*Artículo:*
○ ○ ○ ○ ○ ○ ○
He llegado a
este libro oyendo en la radio comentarios del autor a los cambios profundos que
está padeciendo España (y el mundo, claro, aunque lo olvide habitualmente). El
cambio siempre produce cierto vértigo incluso cuando parezca positivo. Solo los
negados de la suerte lo aceptan, pero dudo que no sientan también ese vértigo,
aunque quede compensado con la esperanza de una mejora en el puro plano
personal. Todo es miedo y esperanza.
Fernando Ónega
es un periodista de 70 años, lo que le confiere ser poseedor de una experiencia
de la que legítimamente puede hacer gala. Es gallego, cosa que nunca debe
olvidarse. Políticamente parece que siempre ha aspirado a mostrarse como
centrado, aunque eso le sitúa en el peligro de caer en la famosa equidistancia.
Fue colaborador de Adolfo Suárez. Hasta el punto de que José Luis Barbería le
atribuye en el “País Semanal” la autoría de la famosa frase “puedo prometer y
prometo”. Hoy colabora en “La Vanguardia”, la catalana por cierto.
El libro se
estructura en tres partes. La primera es un espléndido repaso a la historia
política española desde la transición hasta el presente. Para quien ha vivido
esos años con uso de razón este tipo de exposiciones se agradece como una buena
ducha de la memoria. Son muchas las cosas que han pasado y que uno no recuerda
o que recuerda, pero sin haber reparado en su importancia. La historia de hoy
es producto de todos esos hechos que Ónega relata cuidadosamente. Aseadamente
sería quizá la mejor calificación aplicable. Y uno agradece que este repaso le
avive la memoria y la dé cuerpo y sentido.
En este blog se
está más a lo anecdótico y curioso que a la pura crítica de la forma y
contenido de los libros. En ese sentido sorprende que cuando Ónega repasa los
seis presidentes de gobierno que han ostentado ese cargo desde la transición,
tache a todos ellos de valientes. Cierto es que más adelante cambia el
calificativo de valentía por el de osadía. La realidad es que no todos esos
presidentes fueron valientes y, a veces, ni osados. Hicieron cosas notables,
pero no por valentía y convicción, sino por imperativo de las circunstancias,
obligados tantas veces por las presiones internacionales y nacionales que sin
duda padecieron. Pero calificar la entrada en la OTAN o la incorporación a
Europa de actos valientes parece un tanto exagerado. Ni fue un acto de valentía
la adopción de medidas drásticas ante la crisis por parte de Zapatero, ni
tampoco lo fue la oposición del PP.
La segunda
parte nos llega con el sugerente título de “Los puntos negros”. Y nos cuenta Ónega
que, a su juicio, son tres: la corrupción, la crisis económica y el
independentismo catalán. Aquí no parece que se pueda seguir hablando elogiosamente
a su narración, ya que no se encuentra lugar para el elogio ni en los análisis
realizados ni en las soluciones apuntadas.
○ ○ ○ ○ ○ ○ ○
*Material mostrado:*
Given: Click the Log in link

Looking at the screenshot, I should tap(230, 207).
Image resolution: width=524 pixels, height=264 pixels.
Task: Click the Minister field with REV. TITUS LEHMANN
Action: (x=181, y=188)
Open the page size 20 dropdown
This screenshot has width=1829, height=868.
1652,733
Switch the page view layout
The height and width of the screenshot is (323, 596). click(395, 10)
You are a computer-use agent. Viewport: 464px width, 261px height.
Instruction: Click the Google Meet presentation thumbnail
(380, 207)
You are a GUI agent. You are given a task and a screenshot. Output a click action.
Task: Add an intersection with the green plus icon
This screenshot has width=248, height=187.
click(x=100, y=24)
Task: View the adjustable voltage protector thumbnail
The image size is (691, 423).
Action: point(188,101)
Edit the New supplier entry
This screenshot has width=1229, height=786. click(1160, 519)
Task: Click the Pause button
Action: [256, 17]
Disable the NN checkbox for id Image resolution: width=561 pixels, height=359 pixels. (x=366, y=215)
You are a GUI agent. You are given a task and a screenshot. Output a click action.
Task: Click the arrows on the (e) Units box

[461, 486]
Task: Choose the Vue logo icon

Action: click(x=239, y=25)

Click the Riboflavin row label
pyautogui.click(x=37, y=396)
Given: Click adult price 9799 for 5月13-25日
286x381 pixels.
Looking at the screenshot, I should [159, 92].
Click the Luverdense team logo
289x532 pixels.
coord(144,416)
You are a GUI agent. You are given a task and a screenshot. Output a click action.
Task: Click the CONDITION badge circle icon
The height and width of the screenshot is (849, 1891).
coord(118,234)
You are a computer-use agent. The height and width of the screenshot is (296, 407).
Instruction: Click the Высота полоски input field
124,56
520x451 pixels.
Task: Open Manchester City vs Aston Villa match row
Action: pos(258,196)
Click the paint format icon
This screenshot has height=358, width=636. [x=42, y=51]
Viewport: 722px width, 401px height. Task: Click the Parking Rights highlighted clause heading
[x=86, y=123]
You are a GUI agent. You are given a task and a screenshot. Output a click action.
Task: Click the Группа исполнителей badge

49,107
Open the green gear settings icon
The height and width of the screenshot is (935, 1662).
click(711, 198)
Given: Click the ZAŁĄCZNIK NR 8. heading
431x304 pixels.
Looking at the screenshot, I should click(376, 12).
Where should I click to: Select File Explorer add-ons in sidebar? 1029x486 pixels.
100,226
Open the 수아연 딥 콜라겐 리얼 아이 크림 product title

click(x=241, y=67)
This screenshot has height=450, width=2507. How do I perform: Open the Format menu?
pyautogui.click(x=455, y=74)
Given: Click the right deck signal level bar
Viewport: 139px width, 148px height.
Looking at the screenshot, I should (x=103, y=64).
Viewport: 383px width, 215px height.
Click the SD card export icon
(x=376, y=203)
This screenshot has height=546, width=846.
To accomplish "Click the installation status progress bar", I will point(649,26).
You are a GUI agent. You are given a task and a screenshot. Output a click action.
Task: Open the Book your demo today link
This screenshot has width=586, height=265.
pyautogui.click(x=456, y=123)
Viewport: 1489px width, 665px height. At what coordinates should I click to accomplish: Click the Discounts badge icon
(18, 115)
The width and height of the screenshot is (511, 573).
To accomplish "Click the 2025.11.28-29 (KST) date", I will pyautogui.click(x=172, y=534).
○ ○ ○ ○ ○ ○ ○
*Tarea escrita 1:* Reproduce al pie de la letra las líneas de los registros que van desde la que contiene "Open the page size 20 dropdown" hasta la que contiene "The height and width of the screenshot is (323, 596).", ambas incluidas.
*Tarea escrita 2:* Prosigue la reseña del libro de Fernando Ónega sobre los cambios en España a partir de su última frase.

*Respuesta escrita 1:*
Open the page size 20 dropdown
This screenshot has width=1829, height=868.
1652,733
Switch the page view layout
The height and width of the screenshot is (323, 596). click(395, 10)

*Respuesta escrita 2:*
Quizá la mayor
equivocación sea identificar como causa de los males a la Administración Púbica
y al Estado en general y, al mismo tiempo, confiar en ese mismo Estado para
llevar a cabo la corrección de esos males y concluir invocando una mayor
presencia de lo público. Algo que contradice su crítica a las cajas de ahorro,
por ejemplo, donde la huella y presencia de lo público era llamativa y
desoladora. Uno es más weberiano que keynesiano y cree que la principal tensión
existente en la sociedad no está entre lo público y lo privado, sino entre
quienes mandan y tienen poder y quienes no lo tienen. Para cuatro corruptos que
luchan por obtener riqueza, son miles los que luchan por el poder a secas. Con
la desvergüenza de Lenin, habría que preguntarse: ¿el poder para qué? En este
caso se sabe para qué.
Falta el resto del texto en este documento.